* RAW RECORDS
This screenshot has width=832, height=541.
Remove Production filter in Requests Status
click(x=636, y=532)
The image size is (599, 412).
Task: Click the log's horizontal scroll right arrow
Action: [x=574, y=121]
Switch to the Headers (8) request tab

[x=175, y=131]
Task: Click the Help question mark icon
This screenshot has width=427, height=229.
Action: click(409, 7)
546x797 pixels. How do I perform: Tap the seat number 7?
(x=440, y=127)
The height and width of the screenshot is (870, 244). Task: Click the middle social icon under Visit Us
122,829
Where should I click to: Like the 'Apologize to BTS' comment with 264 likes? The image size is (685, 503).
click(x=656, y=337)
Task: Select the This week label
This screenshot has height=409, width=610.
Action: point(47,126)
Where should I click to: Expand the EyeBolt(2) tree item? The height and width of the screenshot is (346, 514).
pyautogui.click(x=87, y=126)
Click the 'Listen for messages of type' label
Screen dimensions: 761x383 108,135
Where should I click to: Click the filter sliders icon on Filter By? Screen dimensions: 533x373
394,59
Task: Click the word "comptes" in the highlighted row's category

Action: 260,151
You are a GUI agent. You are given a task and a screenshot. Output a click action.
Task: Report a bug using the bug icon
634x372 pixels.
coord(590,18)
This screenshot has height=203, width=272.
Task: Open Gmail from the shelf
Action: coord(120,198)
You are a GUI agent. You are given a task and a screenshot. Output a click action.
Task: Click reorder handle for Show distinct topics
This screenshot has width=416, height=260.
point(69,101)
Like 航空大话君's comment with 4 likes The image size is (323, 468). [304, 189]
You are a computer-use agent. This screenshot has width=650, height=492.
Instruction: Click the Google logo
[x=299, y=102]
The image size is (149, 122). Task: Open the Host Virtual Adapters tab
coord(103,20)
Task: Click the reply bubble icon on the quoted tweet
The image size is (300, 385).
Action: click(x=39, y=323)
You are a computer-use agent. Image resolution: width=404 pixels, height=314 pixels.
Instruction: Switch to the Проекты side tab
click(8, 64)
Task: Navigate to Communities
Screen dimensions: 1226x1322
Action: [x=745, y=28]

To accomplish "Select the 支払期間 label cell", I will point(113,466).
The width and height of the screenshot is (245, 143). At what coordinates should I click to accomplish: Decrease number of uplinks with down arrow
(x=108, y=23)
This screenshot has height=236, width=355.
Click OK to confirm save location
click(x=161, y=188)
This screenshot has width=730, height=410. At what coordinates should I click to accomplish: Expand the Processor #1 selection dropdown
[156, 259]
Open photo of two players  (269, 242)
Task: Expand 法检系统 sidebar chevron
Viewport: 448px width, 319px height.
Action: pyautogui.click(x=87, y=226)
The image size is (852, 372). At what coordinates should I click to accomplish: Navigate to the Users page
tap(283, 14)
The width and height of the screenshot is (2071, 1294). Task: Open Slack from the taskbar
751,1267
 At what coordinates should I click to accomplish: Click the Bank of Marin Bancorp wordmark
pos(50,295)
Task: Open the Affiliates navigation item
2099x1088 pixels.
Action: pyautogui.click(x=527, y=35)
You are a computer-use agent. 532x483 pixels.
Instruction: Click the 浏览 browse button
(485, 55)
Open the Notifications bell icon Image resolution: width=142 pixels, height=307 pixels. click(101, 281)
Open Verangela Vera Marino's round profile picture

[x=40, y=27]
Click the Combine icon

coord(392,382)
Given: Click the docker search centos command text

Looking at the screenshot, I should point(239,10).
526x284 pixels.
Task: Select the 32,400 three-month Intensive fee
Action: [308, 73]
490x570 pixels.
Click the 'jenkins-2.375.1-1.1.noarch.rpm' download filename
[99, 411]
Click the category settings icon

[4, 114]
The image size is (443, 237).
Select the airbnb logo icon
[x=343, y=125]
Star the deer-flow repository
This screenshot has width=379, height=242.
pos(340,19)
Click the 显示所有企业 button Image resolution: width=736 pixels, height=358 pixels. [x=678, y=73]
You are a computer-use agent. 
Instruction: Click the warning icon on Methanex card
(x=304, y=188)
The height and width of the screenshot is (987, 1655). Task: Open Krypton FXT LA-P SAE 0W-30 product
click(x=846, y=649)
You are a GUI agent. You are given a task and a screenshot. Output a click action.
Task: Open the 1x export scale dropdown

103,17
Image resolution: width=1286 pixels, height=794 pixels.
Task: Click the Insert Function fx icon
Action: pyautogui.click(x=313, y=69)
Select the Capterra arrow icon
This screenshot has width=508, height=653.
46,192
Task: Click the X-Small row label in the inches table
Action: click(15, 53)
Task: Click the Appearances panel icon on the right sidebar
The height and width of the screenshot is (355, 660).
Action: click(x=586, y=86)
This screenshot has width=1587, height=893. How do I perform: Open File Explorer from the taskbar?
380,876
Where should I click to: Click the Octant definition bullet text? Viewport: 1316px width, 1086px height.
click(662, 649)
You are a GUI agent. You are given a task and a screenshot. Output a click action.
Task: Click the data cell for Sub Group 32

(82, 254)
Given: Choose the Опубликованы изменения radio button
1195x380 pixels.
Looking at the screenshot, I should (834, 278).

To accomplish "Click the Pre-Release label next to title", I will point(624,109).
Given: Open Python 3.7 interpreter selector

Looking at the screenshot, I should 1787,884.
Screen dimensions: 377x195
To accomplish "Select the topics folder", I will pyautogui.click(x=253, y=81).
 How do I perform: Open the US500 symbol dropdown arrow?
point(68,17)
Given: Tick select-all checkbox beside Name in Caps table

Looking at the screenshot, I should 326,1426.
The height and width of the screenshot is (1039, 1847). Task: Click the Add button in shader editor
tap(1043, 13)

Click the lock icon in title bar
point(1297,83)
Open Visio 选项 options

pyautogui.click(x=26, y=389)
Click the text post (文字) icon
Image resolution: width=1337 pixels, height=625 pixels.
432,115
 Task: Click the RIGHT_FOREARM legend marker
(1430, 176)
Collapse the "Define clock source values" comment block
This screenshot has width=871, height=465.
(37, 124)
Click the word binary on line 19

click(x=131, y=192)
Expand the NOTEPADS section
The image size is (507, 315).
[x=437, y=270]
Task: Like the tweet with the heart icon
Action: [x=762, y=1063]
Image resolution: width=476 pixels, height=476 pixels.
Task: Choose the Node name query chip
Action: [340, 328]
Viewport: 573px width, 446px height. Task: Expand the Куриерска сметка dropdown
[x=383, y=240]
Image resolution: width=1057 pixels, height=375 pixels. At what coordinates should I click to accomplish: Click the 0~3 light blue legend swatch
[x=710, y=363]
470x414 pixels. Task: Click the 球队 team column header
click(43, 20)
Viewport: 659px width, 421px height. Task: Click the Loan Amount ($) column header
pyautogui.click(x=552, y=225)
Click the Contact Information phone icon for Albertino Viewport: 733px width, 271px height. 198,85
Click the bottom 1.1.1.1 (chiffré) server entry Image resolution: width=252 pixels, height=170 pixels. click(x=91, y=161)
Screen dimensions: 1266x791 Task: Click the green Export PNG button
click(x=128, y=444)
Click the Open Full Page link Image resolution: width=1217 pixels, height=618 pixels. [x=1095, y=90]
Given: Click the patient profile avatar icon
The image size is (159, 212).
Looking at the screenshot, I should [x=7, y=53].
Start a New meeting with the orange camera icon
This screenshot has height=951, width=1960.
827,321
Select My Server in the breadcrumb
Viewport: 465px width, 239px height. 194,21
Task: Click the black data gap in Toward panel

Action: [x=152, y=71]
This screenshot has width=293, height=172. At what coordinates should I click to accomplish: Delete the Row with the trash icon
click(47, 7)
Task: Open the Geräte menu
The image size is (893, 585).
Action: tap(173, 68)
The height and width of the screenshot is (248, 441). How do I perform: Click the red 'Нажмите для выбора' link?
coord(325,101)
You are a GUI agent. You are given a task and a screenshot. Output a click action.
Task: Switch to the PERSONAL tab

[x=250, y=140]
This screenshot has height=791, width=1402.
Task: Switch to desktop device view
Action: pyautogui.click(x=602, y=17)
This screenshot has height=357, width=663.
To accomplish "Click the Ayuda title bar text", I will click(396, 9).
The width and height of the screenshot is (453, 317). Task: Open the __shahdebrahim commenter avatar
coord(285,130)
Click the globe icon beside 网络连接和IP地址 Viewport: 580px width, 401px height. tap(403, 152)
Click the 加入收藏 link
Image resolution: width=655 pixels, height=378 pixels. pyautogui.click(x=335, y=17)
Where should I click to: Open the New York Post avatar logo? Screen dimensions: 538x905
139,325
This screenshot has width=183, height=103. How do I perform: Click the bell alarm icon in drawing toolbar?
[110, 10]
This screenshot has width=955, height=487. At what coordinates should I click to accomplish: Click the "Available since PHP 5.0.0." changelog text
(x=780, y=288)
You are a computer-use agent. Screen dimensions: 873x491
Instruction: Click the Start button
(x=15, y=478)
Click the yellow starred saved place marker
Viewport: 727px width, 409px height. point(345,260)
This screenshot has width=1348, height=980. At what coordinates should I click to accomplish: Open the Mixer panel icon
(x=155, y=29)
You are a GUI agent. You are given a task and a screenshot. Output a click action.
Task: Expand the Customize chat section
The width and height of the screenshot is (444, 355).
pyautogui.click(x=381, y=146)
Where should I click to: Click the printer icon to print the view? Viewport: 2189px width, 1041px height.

* TO BE DONE
Arrange the listing above as a numbered list with blank lines omitted, starting at the beginning of the listing and ending at the line containing "Action: 260,151".

* RIGHT ANSWER
1. This screenshot has width=832, height=541.
2. Remove Production filter in Requests Status
3. click(x=636, y=532)
4. The image size is (599, 412).
5. Task: Click the log's horizontal scroll right arrow
6. Action: [x=574, y=121]
7. Switch to the Headers (8) request tab
8. [x=175, y=131]
9. Task: Click the Help question mark icon
10. This screenshot has width=427, height=229.
11. Action: click(409, 7)
12. 546x797 pixels. How do I perform: Tap the seat number 7?
13. (x=440, y=127)
14. The height and width of the screenshot is (870, 244). Task: Click the middle social icon under Visit Us
15. 122,829
16. Where should I click to: Like the 'Apologize to BTS' comment with 264 likes? The image size is (685, 503).
17. click(x=656, y=337)
18. Task: Select the This week label
19. This screenshot has height=409, width=610.
20. Action: point(47,126)
21. Where should I click to: Expand the EyeBolt(2) tree item? The height and width of the screenshot is (346, 514).
22. pyautogui.click(x=87, y=126)
23. Click the 'Listen for messages of type' label
24. Screen dimensions: 761x383 108,135
25. Where should I click to: Click the filter sliders icon on Filter By? Screen dimensions: 533x373
26. 394,59
27. Task: Click the word "comptes" in the highlighted row's category
28. Action: 260,151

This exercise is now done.